■ **Collected data**:
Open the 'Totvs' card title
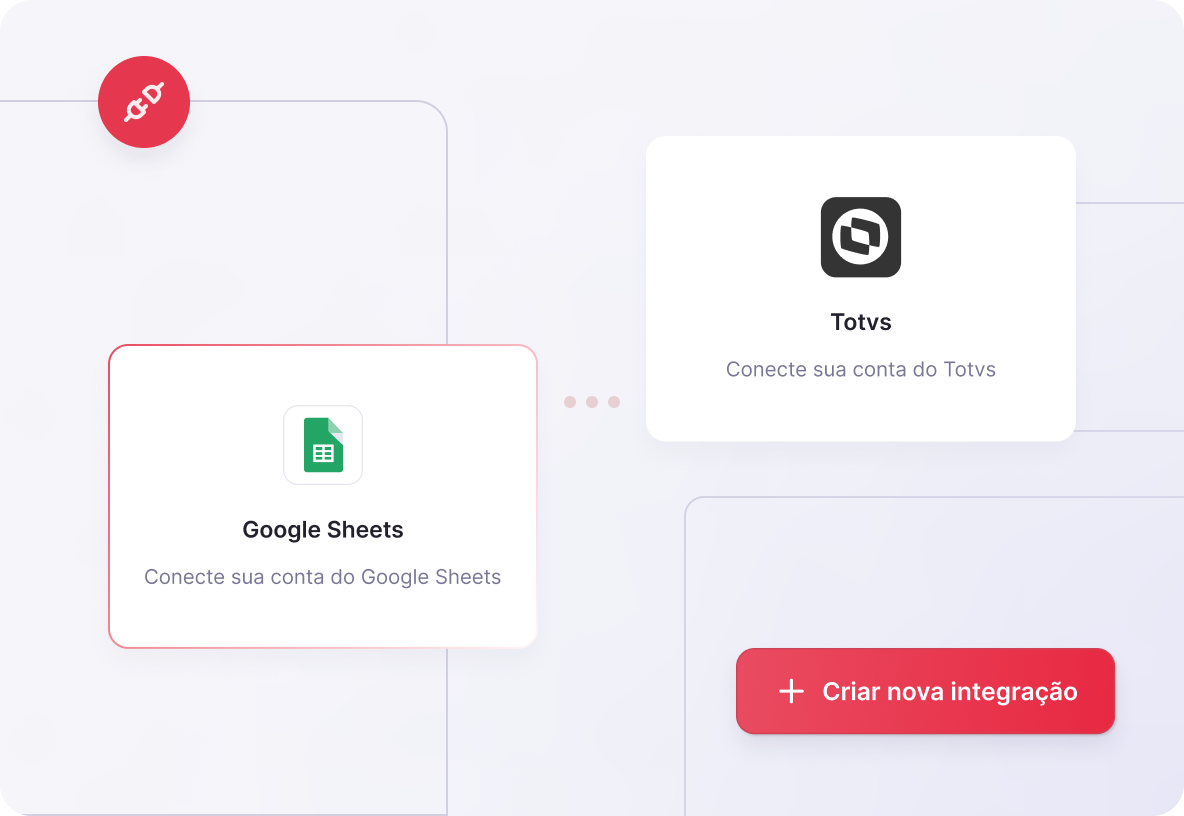Viewport: 1184px width, 816px height. point(861,322)
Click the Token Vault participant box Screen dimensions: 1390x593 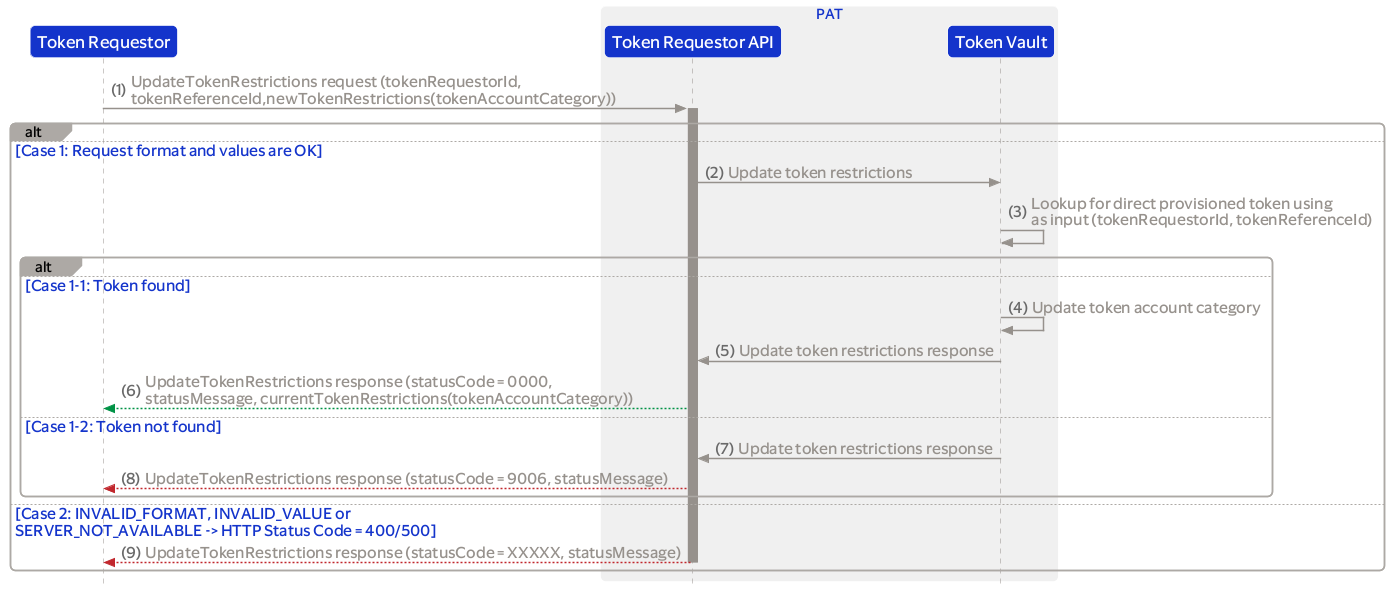[x=1000, y=41]
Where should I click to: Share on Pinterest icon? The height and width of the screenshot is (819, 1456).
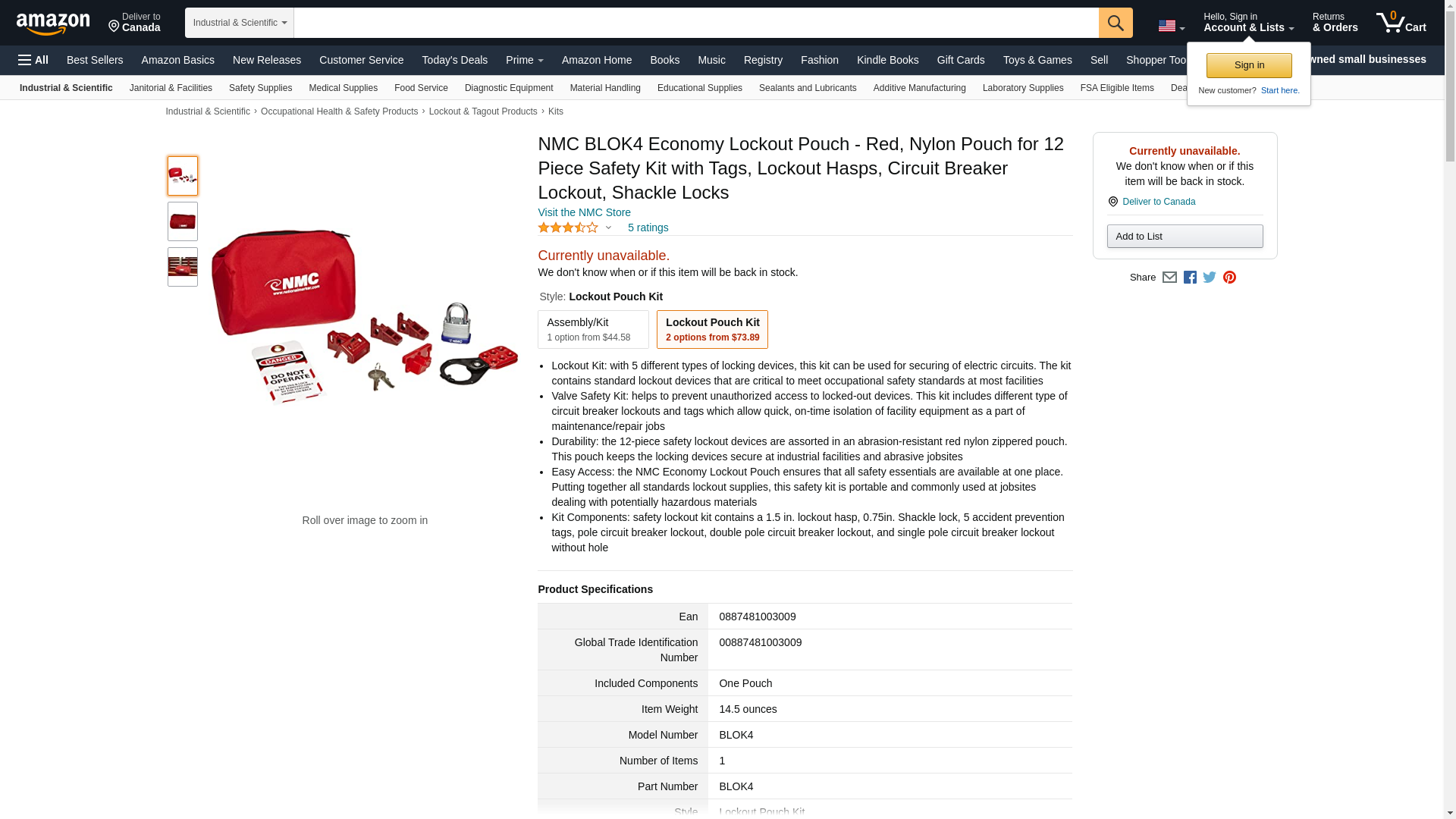[1229, 278]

■ **EXERCISE INSTRUCTIONS**: Go to the line that contains "Where should I" and copy it and every line after it through the end of the entries, exactly, without the pictures.

■ **WRITTEN ANSWER**:
Where should I click to: Share on Pinterest icon? The height and width of the screenshot is (819, 1456).
[1229, 278]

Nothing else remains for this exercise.